Estava lavando a louça e ouvindo o penúltimo episódio do Rádio Novelo Apresenta, “Voltar ao relógio” e fiquei muito emocionada com a história do sociólogo José Henrique Bortoluci que escreve um ensaio biográfico sobre seu pai (O que é meu), que foi caminhoneiro por 50 anos e trabalhou na construção de muitas infraestruturas do país. Não li o livro, só escutei o podcast que traz uma entrevista bonita com o autor e alguns áudios dele com o pai enquanto estava no processo de escrita do livro, que coincidiu com a descoberta de uma doença.
O fato é que fiquei refletindo em frente a pia sobre as memórias - ora poucas, ora repetitivas - que constituem o repertório de lembranças do meu pai e da minha mãe sobre seus passados. Atiçou minha curiosidade saber mais.
Para a psicanálise, a família é uma ficcção e os laços que une seus membros são imaginários. Para o Thomas Shelby, a família é abrigo da tempestade quando não é a própria tempestade.
Continuei em frente a pia pensando na história dos meus familiares.
Eu tenho um hábito muito particular de inventar desfechos ou preencher lacunas das histórias que me escapam. Nas linhas a seguir pode ser que haja uma fantasia que se tornou um fato na minha cabeça com o passar dos anos.

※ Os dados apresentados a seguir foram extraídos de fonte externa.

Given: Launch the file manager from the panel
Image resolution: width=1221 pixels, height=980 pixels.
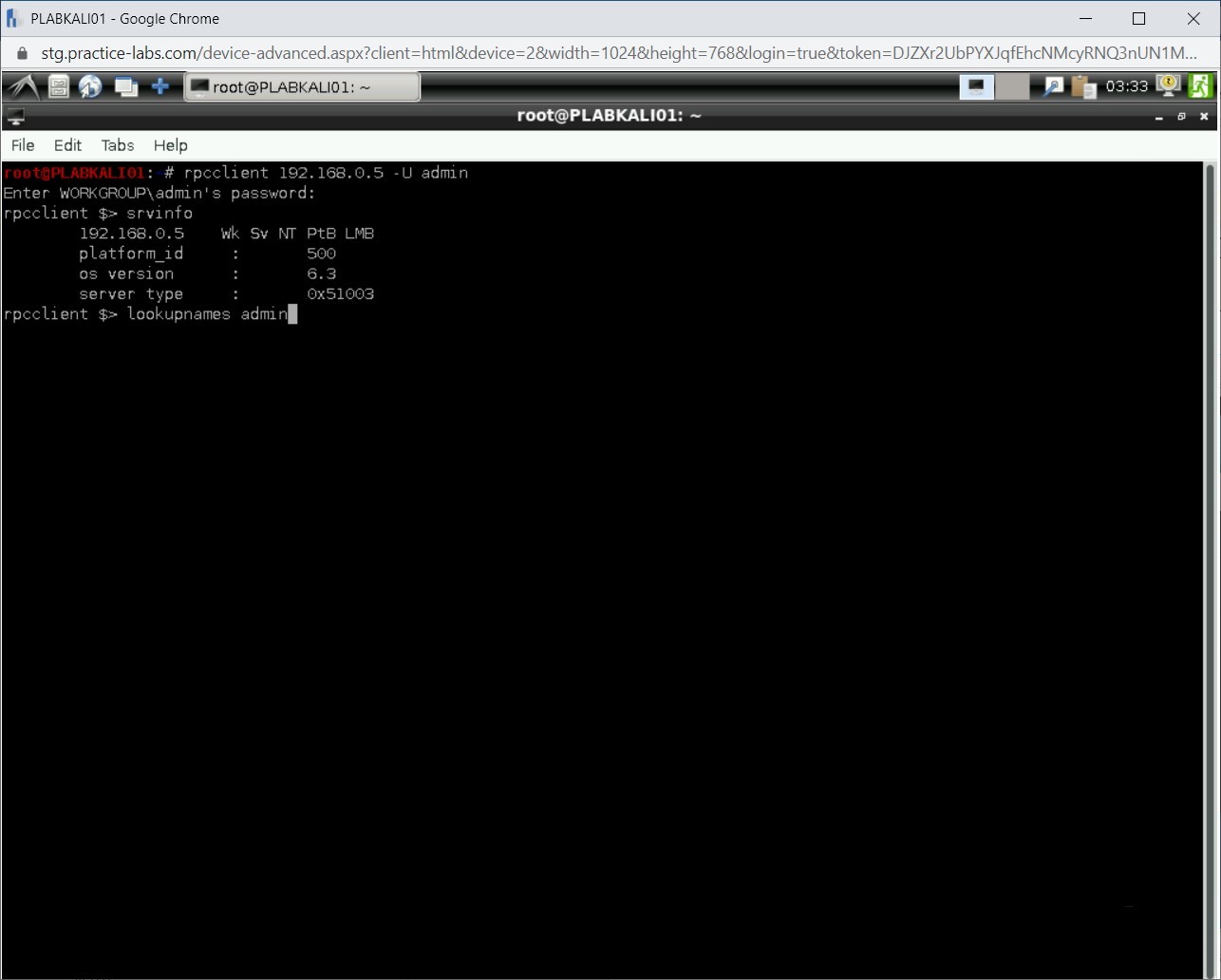Looking at the screenshot, I should coord(59,87).
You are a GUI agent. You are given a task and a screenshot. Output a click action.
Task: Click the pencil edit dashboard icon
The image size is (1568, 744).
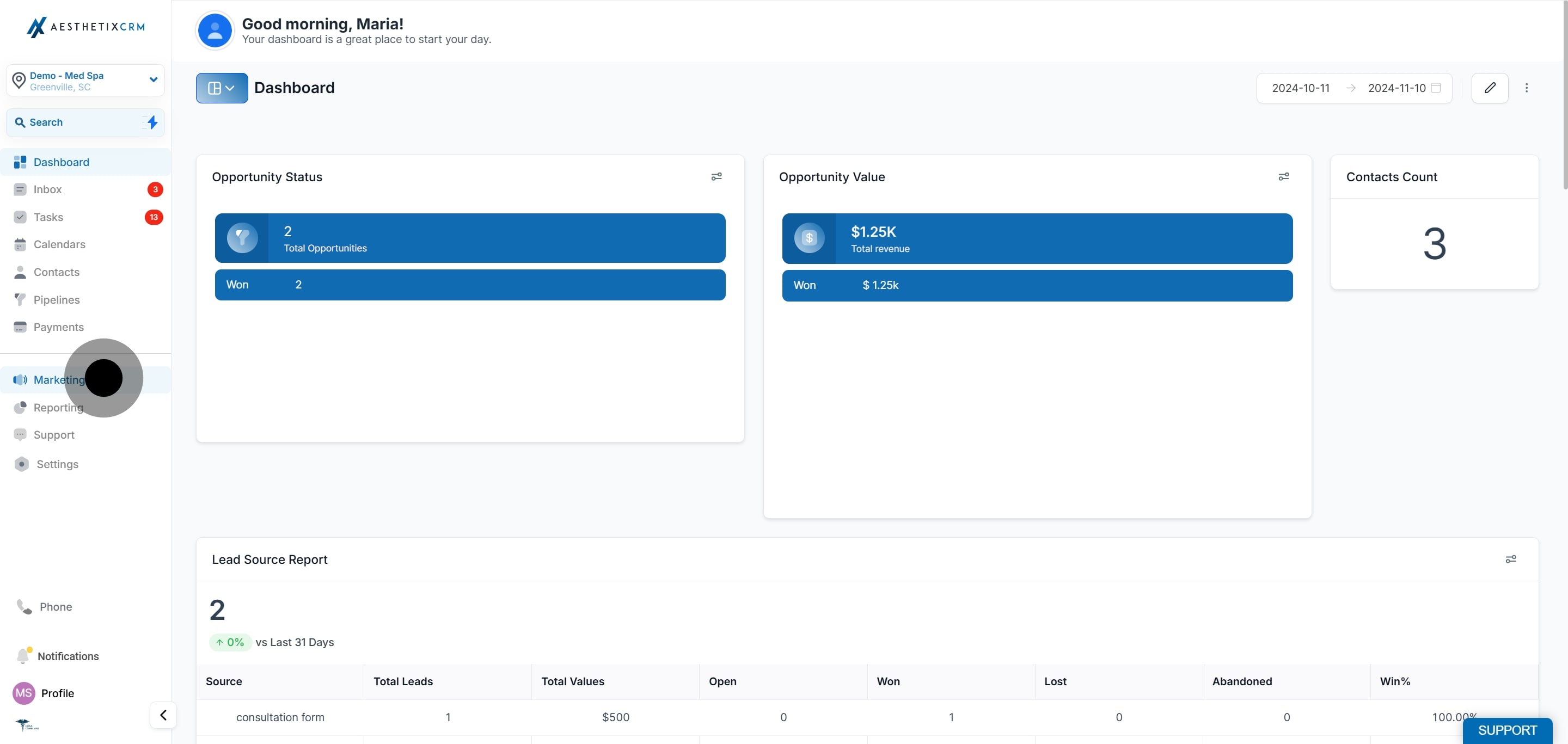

Meu avô paterno, português, veio ganhar a vida no Brasil. Quando? Não sei. Deixou minha avó e os filhos em Portugal - quantos eram? Quantos anos se passaram? Não sei, mas prometeu voltar para buscá-los, o que não aconteceu. Cargas d’água, minha avó descobriu - como? - que meu avô estava com outra mulher no Brasil - em Nova Iguaçu (!). Ela colocou as crianças no navio e aqui aportou; expulsou a amante e aqui permaneceu até a morte com o meu avô. Abriram uma padaria, os filhos trabalhavam com eles ou atrapalhavam e foram felizes para sempre. Tenho algumas lembranças dessa padaria e de uma lata de biscoitos amanteigados que minha avó escondia no quarto. Esse é o único fragmento de história dos meus avós paternos que eu sei. E também as únicas lembranças que guardei.
A pergunta de um milhão de dólares: como minha avó descobriu a traição num mundo analógico e cheio de barreiras geográficas e oceanos a perder de vista?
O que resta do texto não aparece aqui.